CBI boosts GDP forecasts after growth shock
THE UK ECONOMY will stay flat overall through 2012, the Confederation of British Industry (CBI) forecasted today, upping its outlook based on better-than-expected GDP data out last week.
The UK economy will be in roughly the same position it was at the end of 2011, overall through 2012, according to CBI forecasts out today, up from the minus 0.3 per cent predicted at the beginning of August.
This improvement in its forecast is down to the better-than-expected GDP growth of one per cent seen in the third quarter, the prominent business lobby said, otherwise the economy is still subject to most of the same pressures it was subject to earlier in the year.
Other than the improvement to a flat overall prediction, the forecasts won’t make particularly pleasant reading for chancellor George Osborne: the government won’t manage to shrink its consumption at all in 2012, instead increasing it 2.1 per cent, while manufacturing output will have shrunk one per cent and exports will have inched down 0.1 per cent.

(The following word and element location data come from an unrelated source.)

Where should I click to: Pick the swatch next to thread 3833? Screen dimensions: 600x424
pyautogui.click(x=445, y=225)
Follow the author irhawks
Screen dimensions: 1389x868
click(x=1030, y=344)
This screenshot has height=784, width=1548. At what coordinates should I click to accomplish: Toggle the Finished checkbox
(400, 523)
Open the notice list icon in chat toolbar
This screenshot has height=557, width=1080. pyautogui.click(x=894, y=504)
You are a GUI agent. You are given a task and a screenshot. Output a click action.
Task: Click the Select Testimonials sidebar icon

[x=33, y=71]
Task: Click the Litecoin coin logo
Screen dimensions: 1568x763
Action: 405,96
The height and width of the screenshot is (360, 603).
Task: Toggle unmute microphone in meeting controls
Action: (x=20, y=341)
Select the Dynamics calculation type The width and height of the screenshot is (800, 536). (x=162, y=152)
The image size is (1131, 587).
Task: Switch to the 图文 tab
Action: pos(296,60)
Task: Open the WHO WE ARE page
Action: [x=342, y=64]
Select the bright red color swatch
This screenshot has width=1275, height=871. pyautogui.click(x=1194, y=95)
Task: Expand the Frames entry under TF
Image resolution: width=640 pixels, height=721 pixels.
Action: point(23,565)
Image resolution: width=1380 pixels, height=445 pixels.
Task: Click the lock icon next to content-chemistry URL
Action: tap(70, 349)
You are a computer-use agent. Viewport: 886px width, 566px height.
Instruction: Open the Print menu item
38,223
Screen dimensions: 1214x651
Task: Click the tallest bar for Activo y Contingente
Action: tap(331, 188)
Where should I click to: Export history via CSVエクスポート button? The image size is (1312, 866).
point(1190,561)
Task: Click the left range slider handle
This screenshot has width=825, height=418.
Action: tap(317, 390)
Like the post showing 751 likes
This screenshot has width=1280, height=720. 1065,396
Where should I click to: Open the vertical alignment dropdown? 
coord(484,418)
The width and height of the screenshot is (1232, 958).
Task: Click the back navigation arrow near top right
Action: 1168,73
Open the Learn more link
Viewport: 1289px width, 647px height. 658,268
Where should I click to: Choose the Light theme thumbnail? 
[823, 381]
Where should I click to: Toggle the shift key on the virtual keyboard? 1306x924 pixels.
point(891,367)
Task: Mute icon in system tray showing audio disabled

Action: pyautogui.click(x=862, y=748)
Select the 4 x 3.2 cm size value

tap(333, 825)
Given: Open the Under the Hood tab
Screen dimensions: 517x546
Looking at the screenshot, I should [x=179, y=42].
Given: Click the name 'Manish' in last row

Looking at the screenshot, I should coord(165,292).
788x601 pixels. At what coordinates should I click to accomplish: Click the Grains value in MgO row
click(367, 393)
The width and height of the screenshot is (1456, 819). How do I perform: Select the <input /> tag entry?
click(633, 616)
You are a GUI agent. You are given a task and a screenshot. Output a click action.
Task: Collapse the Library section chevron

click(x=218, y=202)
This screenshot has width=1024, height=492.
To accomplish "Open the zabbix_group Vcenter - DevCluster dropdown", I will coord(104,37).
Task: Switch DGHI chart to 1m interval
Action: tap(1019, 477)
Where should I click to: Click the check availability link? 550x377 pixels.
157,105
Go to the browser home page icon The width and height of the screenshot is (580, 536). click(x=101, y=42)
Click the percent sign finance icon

And it will take a long time for the economy to fully right itself, the CBI says. Growth will be just 1.4 per cent in 2013, and still under trend at two per cent in 2014. Unemployment will stay at 7.9 per cent through 2013, only dropping 0.2 percentage points into 2014. And the government will still spend £102.2bn more than it takes in taxes in 2014 – equivalent to six per cent of GDP.